What is being asked
Update the material below by replacing every "GUI agent" with "interface agent", keeping all other text the same.

Material provided
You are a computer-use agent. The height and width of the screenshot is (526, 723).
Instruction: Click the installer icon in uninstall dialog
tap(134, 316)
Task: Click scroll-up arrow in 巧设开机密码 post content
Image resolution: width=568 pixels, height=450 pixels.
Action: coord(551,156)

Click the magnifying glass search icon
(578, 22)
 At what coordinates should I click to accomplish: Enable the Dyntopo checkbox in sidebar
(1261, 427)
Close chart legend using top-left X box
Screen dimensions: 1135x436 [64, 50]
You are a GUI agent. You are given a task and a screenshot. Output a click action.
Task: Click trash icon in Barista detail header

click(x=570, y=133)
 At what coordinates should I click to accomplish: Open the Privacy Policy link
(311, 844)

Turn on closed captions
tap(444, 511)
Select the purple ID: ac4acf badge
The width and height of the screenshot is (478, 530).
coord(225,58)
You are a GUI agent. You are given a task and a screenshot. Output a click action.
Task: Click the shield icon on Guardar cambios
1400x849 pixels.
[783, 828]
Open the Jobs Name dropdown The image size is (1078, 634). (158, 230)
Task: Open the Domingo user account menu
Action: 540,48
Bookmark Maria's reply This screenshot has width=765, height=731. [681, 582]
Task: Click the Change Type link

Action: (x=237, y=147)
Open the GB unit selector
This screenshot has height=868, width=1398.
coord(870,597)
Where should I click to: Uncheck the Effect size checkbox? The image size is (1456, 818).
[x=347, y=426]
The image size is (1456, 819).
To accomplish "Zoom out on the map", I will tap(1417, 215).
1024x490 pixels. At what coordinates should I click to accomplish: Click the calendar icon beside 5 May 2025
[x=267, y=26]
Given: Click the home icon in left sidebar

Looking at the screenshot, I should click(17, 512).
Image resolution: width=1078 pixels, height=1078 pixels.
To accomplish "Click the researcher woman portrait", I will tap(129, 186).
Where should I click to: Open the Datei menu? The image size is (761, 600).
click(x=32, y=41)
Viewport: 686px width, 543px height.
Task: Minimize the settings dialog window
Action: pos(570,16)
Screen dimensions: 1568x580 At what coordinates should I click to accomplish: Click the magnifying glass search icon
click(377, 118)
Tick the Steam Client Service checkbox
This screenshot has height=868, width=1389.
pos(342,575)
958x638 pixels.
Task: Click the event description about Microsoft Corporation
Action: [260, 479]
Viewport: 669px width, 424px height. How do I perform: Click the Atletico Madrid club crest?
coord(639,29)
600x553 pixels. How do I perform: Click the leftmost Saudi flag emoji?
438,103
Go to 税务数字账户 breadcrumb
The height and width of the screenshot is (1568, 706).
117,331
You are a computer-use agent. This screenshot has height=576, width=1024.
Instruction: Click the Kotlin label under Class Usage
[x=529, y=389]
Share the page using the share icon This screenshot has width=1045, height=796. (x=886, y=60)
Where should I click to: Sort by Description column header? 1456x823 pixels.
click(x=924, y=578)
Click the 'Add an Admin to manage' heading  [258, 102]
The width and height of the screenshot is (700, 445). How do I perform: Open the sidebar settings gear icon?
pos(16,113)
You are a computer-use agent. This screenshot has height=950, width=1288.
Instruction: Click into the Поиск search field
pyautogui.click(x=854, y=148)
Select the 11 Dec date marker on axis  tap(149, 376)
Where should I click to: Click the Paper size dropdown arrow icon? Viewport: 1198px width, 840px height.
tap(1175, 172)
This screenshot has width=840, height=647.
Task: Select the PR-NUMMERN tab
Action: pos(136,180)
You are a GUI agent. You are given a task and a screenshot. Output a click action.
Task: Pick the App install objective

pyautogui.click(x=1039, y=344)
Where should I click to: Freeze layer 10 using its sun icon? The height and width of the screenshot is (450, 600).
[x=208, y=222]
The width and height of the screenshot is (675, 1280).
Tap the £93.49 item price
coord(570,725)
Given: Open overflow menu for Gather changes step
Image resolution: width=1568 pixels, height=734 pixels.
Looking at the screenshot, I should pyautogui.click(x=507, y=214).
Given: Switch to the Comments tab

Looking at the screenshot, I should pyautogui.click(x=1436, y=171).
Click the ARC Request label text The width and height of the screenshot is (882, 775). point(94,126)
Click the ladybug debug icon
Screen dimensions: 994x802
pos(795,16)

Written response
You are a computer-use agent. The height and width of the screenshot is (526, 723).
Instruction: Click the installer icon in uninstall dialog
tap(134, 316)
Task: Click scroll-up arrow in 巧设开机密码 post content
Image resolution: width=568 pixels, height=450 pixels.
Action: coord(551,156)

Click the magnifying glass search icon
(578, 22)
 At what coordinates should I click to accomplish: Enable the Dyntopo checkbox in sidebar
(1261, 427)
Close chart legend using top-left X box
Screen dimensions: 1135x436 [64, 50]
You are a interface agent. You are given a task and a screenshot. Output a click action.
Task: Click trash icon in Barista detail header

click(x=570, y=133)
 At what coordinates should I click to accomplish: Open the Privacy Policy link
(311, 844)

Turn on closed captions
tap(444, 511)
Select the purple ID: ac4acf badge
The width and height of the screenshot is (478, 530).
coord(225,58)
You are a interface agent. You are given a task and a screenshot. Output a click action.
Task: Click the shield icon on Guardar cambios
1400x849 pixels.
[783, 828]
Open the Jobs Name dropdown The image size is (1078, 634). (158, 230)
Task: Open the Domingo user account menu
Action: 540,48
Bookmark Maria's reply This screenshot has width=765, height=731. [681, 582]
Task: Click the Change Type link

Action: (x=237, y=147)
Open the GB unit selector
This screenshot has height=868, width=1398.
coord(870,597)
Where should I click to: Uncheck the Effect size checkbox? The image size is (1456, 818).
[x=347, y=426]
The image size is (1456, 819).
To accomplish "Zoom out on the map", I will tap(1417, 215).
1024x490 pixels. At what coordinates should I click to accomplish: Click the calendar icon beside 5 May 2025
[x=267, y=26]
Given: Click the home icon in left sidebar

Looking at the screenshot, I should click(17, 512).
Image resolution: width=1078 pixels, height=1078 pixels.
To accomplish "Click the researcher woman portrait", I will tap(129, 186).
Where should I click to: Open the Datei menu? The image size is (761, 600).
click(x=32, y=41)
Viewport: 686px width, 543px height.
Task: Minimize the settings dialog window
Action: pos(570,16)
Screen dimensions: 1568x580 At what coordinates should I click to accomplish: Click the magnifying glass search icon
click(377, 118)
Tick the Steam Client Service checkbox
This screenshot has height=868, width=1389.
pos(342,575)
958x638 pixels.
Task: Click the event description about Microsoft Corporation
Action: [260, 479]
Viewport: 669px width, 424px height. How do I perform: Click the Atletico Madrid club crest?
coord(639,29)
600x553 pixels. How do I perform: Click the leftmost Saudi flag emoji?
438,103
Go to 税务数字账户 breadcrumb
The height and width of the screenshot is (1568, 706).
117,331
You are a computer-use agent. This screenshot has height=576, width=1024.
Instruction: Click the Kotlin label under Class Usage
[x=529, y=389]
Share the page using the share icon This screenshot has width=1045, height=796. (x=886, y=60)
Where should I click to: Sort by Description column header? 1456x823 pixels.
click(x=924, y=578)
Click the 'Add an Admin to manage' heading  [258, 102]
The width and height of the screenshot is (700, 445). How do I perform: Open the sidebar settings gear icon?
pos(16,113)
You are a computer-use agent. This screenshot has height=950, width=1288.
Instruction: Click into the Поиск search field
pyautogui.click(x=854, y=148)
Select the 11 Dec date marker on axis  tap(149, 376)
Where should I click to: Click the Paper size dropdown arrow icon? Viewport: 1198px width, 840px height.
tap(1175, 172)
This screenshot has width=840, height=647.
Task: Select the PR-NUMMERN tab
Action: pos(136,180)
You are a interface agent. You are given a task and a screenshot. Output a click action.
Task: Pick the App install objective

pyautogui.click(x=1039, y=344)
Where should I click to: Freeze layer 10 using its sun icon? The height and width of the screenshot is (450, 600).
[x=208, y=222]
The width and height of the screenshot is (675, 1280).
Tap the £93.49 item price
coord(570,725)
Given: Open overflow menu for Gather changes step
Image resolution: width=1568 pixels, height=734 pixels.
Looking at the screenshot, I should pyautogui.click(x=507, y=214).
Given: Switch to the Comments tab

Looking at the screenshot, I should pyautogui.click(x=1436, y=171).
Click the ARC Request label text The width and height of the screenshot is (882, 775). point(94,126)
Click the ladybug debug icon
Screen dimensions: 994x802
pos(795,16)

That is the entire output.